I only make stats for fakemon.


----------



## voltianqueen (May 12, 2011)

Sparkvark and Ardulon.

I make stuff all the time, just for fun :3 Sparkvark and like a billion others were made for a game project that never happened, and Ardulon and a few more were originally created on the game Amazing Island.


----------



## Not Meowth (May 12, 2011)

I made these guys for the ASB Dex Registry, and also submitted some other Ghost line that's pending approval whenever the fakemon system comes back.

And that's it, I never made any others. Especially not the other one I submitted to the dex registry that we mustn't speak of.


----------



## Superbird (May 12, 2011)

Glace said:


> Superbird:
> 
> I'm guessing Kirachu is related to Jirachi? Hence the "Wish Maker Pokemon" and being of the Psychic type along with it "awakening" when something occurs, verdad? Though there's one thing; how is it known to be popular due to its cuteness if it's rarely been seen. *cough*I'm going way to deep*cough*
> 
> But I love Artiguin ^^


Everything past Sifirce was done as a request in the shop you see below. 



Mendatt said:


> Hmm. I should make some of those. (Anyone know where I can find a pokedex screen image from black or white to edit? (By the way, how long ago did you make those?))
> Love the type combinations. I've made a few strange ones myself, and they turned into my best fakemon. (Grass/Dragon, Electric/Ice, and Psychic/Dark.)


A while. I started before Platinum was out, haven't done any since B/W came out. And...Google, maybe?

Yeah, that's a fun part. So many contradictions that you can put together just fine.


----------



## Equinoxe (May 12, 2011)

Fakemon? Yep, I guess attempting to make a full dex counts (the ones I've already made are in my pixel thread, starting from this page)  P:
They all have/are getting dex entries and other bonus stuff (like what abilities they can have, and shiny sprites!).
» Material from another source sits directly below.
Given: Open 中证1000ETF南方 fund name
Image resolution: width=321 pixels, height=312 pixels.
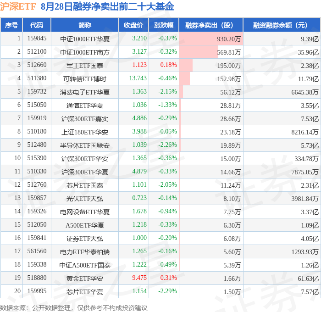Looking at the screenshot, I should point(85,52).
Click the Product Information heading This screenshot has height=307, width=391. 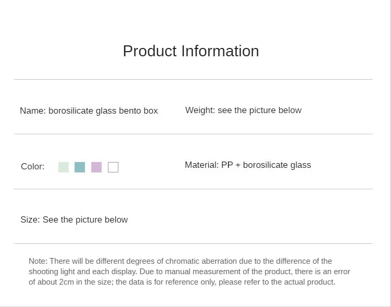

Might post all that after I've finished the whole thing.


----------



## Kratos Aurion (May 12, 2011)

No. No I do not make fakemon. That is not a thing that I do on a near-daily basis at all in any way, shape or form and anyone who tells you otherwise is a lying asshat.


...



Okay actually maybe _I_ am a lying asshat.

Will probably have something halfway intelligent to say later but I gotta split, so.


----------



## wolftamer9 (May 13, 2011)

Honestly, I have a ton. I can't even show you them all at once.
Edit: sorry, major typo.


----------



## Dannichu (May 16, 2011)

I don't know if anyone is old school enough to remember Nwachu et al, but... they did exist X3


----------



## spaekle (May 16, 2011)

I remember a few months ago when I was cleaning my room I came across a page from one of those old Pokemon coloring books, where you were supposed to make your own grass Pokemon.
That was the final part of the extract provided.